One potential cat name for someday is Wrinkles.

Sunday, March 27, 2011

All Out

I used to say that I gave all I had in friendships and relationships because I had never been hurt. I had never put a lot into a situation and had it really backfire on me. I was pretty content being the guy that goes all the way for the people in my life. There were benefits to this way to live and there were also drawbacks. I felt that I got the most from my relationships but I also ran the risk of pain, of being hurt in these friendships.

I've gone through a little more of my life and I've felt some of these pains. I've been hurt by different people in various ways. That pain can burn worse that a million candles. It is hard and it takes a long time to recover from.

But, I have also decided not to change my ways. I have decided that I can't change my ways. If I didn't live this life like this, I wouldn't be me. It would be very uncharacteristic of me to stop doing this now or at anytime. This may be because it took me longer than a lot of people I know to feel let down by someone, but it might also be because I have had so many great relationships with so many different people in my life. I have loved all out for so long and have seen the fruits that it can bear. To continue that metaphor, I'm not going to stop eating the fruit just because a couple of them have turned up rotten. On a side note, this goes the opposite way my Dad chooses restaurants. I've hit so many homeruns, I won't stop once one gets called back due to the new fangled instant replay technology(I was going to compare homeruns to strikeouts, but the hurting has never been strikeouts. They have always been really good and then followed by bumps in the road.) So don't worry guys. Expect the same ol' David in your life, he's not going anywhere.

Saturday, March 26, 2011

Faith and Reliability

What can we put our all into? What can we rely on? In my experience the only thing we can rely on in life is faith in Jesus. Everything else will fail you eventually.
This sentiment is expressed vividly when I follow sports. It's so easy for me to get all my hopes and dreams caught up in how well the seminoles do or how well the bears do.
When they lose at the end of the season it's over, there is no going back. That season is over. Unless you win the championship, the season ends in disappointment. There is only one champion at the end of the year.
With faith God will never fail you. He is unique in this way.

Ball Dropped

It kills me to see statements of happiness with not me. I don't want my best friend to hurt one bit, but that doesn't mean it doesn't hurt me that much more. I'm glad she's having a great time and I wish I wasn't so selfish. That's what kills me. I kill me. The ball was definitely dropped.

Thursday, March 24, 2011

Target Kickball

Today I plan to participate in a kickball game that matches two Target store up against each other. 844 vs. 1973. I work at 844 and we plan on winning. This could be a lot of fun. There is also a barbeque after the game. I'm super excited.

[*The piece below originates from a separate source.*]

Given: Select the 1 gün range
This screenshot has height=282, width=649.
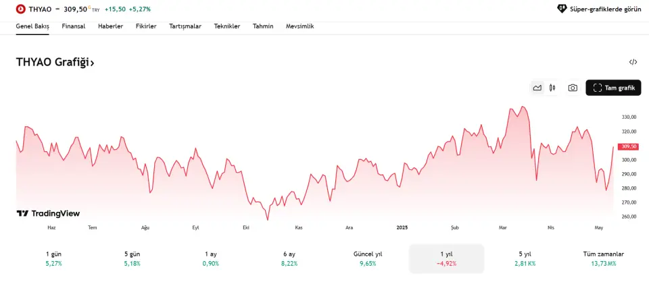Looking at the screenshot, I should pos(54,258).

Also, this photo stirs up all kinds of emotions in me.



Wednesday, March 23, 2011

Newd

I'm tired of feeling sorry for myself, so I'm done with that. My love will never stop but me pitying myself has to.

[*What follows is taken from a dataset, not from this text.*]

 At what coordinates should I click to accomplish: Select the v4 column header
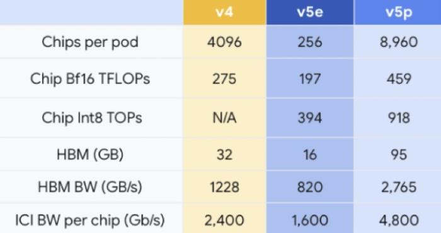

Some really good things have started to happen. Namely, I've been getting back into running and that feels great. As long as I stick with running I should be able to get back into shape fairly quickly. I've set some attainable goals for myself. I'd like to be able to run a 24 minute 5k by graduation. That was my average time when I was in high school running cross country. My harder but still possibly attainable goal is to run a 5k in 21 minutes. Running is fun and the pain is good sometimes.

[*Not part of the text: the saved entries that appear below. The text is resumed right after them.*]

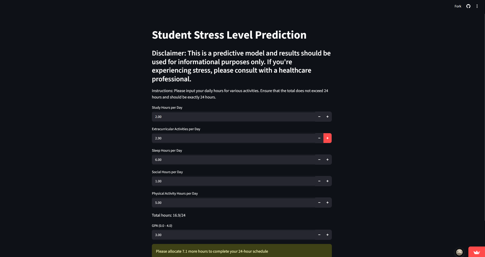Image resolution: width=485 pixels, height=257 pixels.
Task: Decrease Extracurricular Activities with minus
Action: pyautogui.click(x=319, y=138)
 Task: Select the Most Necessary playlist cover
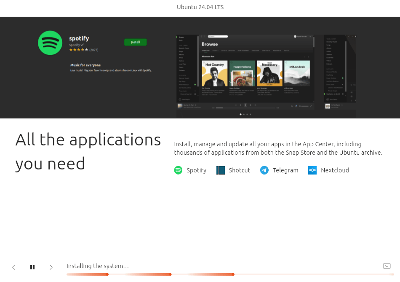(x=269, y=74)
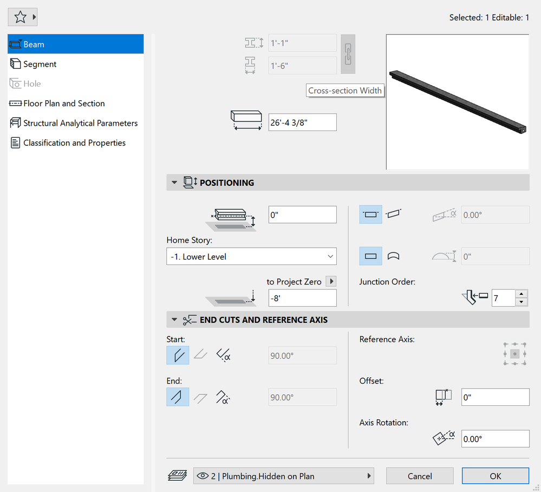Click the reference axis Offset icon
The height and width of the screenshot is (492, 541).
coord(443,397)
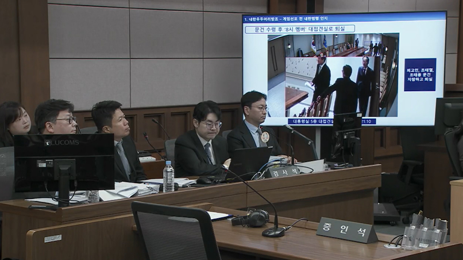The height and width of the screenshot is (260, 463).
Task: Click the Korean flag in the CCTV image
Action: (313, 44)
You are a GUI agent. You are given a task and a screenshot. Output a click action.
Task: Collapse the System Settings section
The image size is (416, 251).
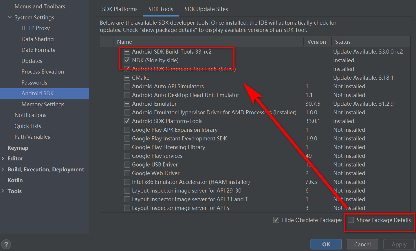[9, 17]
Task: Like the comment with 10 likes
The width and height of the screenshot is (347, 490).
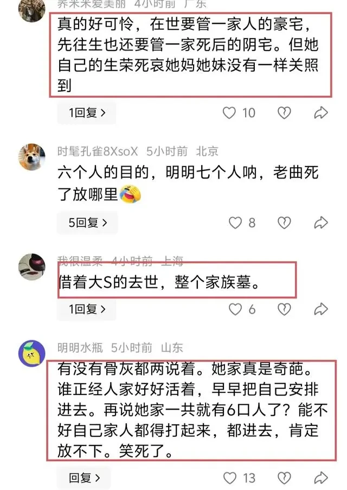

Marathon has also been coming into my head lately. I think it would be cool to accomplish that, especially since it is so hard for me to run 3 miles right now.

I've also been reading my bible and other assorted books lately. That has been really rewarding.

Tuesday, March 22, 2011

He's not me and you're not you


I'm sick and tired of feeling like there's something I should be doing that I am forgetting to do all the time. I need to get over this so I can live my life but that seems impossible to do right now. I wish life wasn't so uncertain sometimes.